We’re Only Alive For A Short Amount of Time

4
Reviewer's Rating

For many who are the products of tempestuous home environments, animals provide a rare instant of peace. Animals serve as a reminder of innocence, an image of inherent goodness, love, and joy in the world, a vital contrast to the dismal reality of their day-to-day. In “We’re Only Alive for a Short Amount of Time,” the new solo musical memoir co-produced by the Public and the Goodman, our beleaguered narrator, David Cale (who wrote and stars in the piece), finds a similar respite among our dumb friends.

Two aspects of this new piece shine with particular brightness. The first is the story, which, to avoid giving it away, features gruesome childhood trauma. The second is Cale’s ability, in his writing, acting (he plays every part), and singing, to summon up vibrant and precise images of the parents responsible for this very trauma. In the latter, he’s buttressed by Robert Falls’ elegant and simple direction.

Cale relates his story primarily through a series of monologues and songs, told from the perspective of each member of his nuclear family. While shifting between characters, Cale is always an amusing and enchanting storyteller, who captures a nearly conspiratorial tone when he speaks. At the same time, he avoids reducing Barbara, his mother, to an emblem of good. Likewise, he refrains from portraying his father, Ron Egleton, as a force of unchecked evil. Given the circumstances of the story, this is no small feat. Instead, both parents seem like drowning swimmers, dragged down by their own egregious progenitors. They flail out, trying to swim, but only succeed in dealing blows to each other and their children.

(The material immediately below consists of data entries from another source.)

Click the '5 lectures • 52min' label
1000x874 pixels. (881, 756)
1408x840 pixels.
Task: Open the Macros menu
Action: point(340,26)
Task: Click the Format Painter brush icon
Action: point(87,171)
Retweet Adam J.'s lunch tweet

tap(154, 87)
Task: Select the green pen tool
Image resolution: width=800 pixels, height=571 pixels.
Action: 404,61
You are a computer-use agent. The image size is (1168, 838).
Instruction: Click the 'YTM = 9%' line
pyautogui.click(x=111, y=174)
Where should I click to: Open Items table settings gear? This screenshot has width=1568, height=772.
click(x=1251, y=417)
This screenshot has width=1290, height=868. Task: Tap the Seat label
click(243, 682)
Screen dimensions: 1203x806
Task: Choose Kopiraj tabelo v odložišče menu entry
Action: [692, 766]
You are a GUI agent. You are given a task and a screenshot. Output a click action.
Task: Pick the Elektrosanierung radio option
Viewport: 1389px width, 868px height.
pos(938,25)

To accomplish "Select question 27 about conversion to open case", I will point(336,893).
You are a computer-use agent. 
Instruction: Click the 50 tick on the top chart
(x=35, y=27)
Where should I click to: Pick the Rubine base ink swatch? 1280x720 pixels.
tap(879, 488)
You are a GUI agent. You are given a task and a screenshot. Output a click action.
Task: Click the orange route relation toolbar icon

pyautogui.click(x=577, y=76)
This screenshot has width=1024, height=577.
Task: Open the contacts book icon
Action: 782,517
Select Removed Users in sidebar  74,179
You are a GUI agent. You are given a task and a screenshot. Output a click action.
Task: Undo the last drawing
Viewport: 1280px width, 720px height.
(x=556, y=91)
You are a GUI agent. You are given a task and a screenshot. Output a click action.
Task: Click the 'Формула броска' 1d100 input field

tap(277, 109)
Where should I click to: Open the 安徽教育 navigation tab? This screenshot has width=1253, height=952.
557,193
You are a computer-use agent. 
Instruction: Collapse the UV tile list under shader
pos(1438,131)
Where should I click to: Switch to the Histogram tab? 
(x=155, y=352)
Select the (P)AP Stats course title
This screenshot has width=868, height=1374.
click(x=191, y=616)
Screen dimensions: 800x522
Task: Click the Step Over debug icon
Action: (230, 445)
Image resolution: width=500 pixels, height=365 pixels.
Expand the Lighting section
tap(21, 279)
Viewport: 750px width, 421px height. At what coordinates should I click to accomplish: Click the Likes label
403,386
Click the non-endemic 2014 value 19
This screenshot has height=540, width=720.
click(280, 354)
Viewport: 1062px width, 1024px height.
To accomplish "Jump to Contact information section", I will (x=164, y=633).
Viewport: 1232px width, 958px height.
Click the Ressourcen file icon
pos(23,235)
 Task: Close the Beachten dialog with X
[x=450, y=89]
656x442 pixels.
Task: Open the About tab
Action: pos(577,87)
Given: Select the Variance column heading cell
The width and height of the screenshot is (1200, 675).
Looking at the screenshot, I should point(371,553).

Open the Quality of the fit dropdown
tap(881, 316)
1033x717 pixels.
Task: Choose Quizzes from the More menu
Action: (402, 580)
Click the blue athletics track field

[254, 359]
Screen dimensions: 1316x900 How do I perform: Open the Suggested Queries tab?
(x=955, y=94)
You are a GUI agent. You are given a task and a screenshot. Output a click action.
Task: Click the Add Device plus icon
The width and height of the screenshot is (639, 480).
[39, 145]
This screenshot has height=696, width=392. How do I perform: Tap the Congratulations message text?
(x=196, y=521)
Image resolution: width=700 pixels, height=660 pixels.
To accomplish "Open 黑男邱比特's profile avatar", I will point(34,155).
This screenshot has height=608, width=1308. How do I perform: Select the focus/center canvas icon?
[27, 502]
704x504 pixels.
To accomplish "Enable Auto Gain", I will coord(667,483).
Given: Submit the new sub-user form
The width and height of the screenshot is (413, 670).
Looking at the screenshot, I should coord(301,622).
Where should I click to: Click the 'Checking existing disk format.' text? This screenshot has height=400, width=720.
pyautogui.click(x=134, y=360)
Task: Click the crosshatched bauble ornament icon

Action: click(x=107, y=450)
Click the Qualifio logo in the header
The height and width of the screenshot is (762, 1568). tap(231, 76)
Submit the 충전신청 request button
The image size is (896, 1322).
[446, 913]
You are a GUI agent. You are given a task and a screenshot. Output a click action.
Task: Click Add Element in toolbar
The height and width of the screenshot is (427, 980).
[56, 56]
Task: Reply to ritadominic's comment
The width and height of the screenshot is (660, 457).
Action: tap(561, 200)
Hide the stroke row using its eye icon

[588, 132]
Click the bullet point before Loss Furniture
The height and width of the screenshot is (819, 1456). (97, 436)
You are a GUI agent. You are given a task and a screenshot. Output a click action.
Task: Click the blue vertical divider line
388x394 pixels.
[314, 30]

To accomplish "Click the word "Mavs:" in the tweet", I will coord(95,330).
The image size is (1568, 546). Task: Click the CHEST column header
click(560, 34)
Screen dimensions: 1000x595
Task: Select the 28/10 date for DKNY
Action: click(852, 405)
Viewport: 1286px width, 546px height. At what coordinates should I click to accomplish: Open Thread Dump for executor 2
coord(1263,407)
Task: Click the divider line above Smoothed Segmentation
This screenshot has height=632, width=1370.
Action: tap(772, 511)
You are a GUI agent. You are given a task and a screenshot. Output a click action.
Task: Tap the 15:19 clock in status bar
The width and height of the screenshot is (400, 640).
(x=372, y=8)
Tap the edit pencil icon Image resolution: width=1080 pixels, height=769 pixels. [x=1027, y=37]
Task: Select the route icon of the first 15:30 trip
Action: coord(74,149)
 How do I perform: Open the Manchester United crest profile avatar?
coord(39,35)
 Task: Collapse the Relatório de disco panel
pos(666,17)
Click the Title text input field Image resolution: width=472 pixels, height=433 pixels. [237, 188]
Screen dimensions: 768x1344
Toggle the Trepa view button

According to Ron, what brings him and Barbara together is a shared sense of shame about their mothers. Ron’s was a stripper, Barbara’s a prostitute who brought her young daughter along while turning tricks. That, and both Ron and Barbara work in a hat factory. While strong marriages have been built on less, this one combusts early. Soon after marriage, Barbara sacrifices a career as a designer at a rival hat factory to work as a supervisor in one owned by Ron’s father. They disappear into the monotony of life in dreary, working class Luton, a suburb just north of London, a monotony shattered by screams and smashing plates.

Young David seeks an escape from the turmoil of his home life. Even as a youth, David cannot separate escape from healing. In his first attempts to shut out his parents, David saves a plucked and poisoned chicken from its fate as fox bait. Later, David constructs an aviary, where he resuscitates fallen hatchlings by cradling them in his palms and breathing on them. He, in short, finds his respite in animals.

The birds embody an obvious alternative for escape—migration—and for a while, David latches onto this idea. He dreams of gliding away to the United States, to live as a singer, and, eventually, does just that. To an extent, this works: the distance seems to help, especially in comparison to his brother, Simon, described as being, “At home and depressed.”

But he can’t leave home at home—his deceased mother follows him. She appears in the form of women diners at the restaurant where David works, whom he mistakes for his martyred mater. This is because, as both parents boast, parts of them live inside of David. David can’t outrun them anymore than he can outrun himself.

Indeed, the parents’ influence and voice in this show is so great (the show primarily focuses on Barbara) that sometimes it feels like we mostly see David Cale through them. The result is that we see David as an imprint of the parents. Even though David’s body is the only one we contend with, and it serves as the conduit for every other character in the play, I still had the impression of viewing a portrait in negative. Of course, no imprint is perfect—and in some places, David peaks where his mother peaks; in others, something goes wrong and the clay becomes smudged, the image completely obscured.

This might partially explain why the show seems to unravel a bit in the backend. As we follow David across the pond, we move away from the two most compelling characters: the parents. The details on David’s new life in New York are sparse, and we barrel towards a moment of healing transcendence, of escape, which, nestled in a 22-year old flash-forward, feels a bit rushed and unearned. Cale ends the show singing about a feral boy running naked in the moonlight, a reference to an earlier anecdote told about him by his mother. The boy in the song, (in a representatively rhapsodic lyric, with music to match) shouts, “No-one can tame me/’Cause I’m alive!” It’s a hopeful ending in the face of unimaginable hardship. That boy is Cale, and he lives as long as Cale does. But so do the imprints of Ron and Barbara. Perhaps if being alive is what allows us to escape, it’s also what keeps us trapped.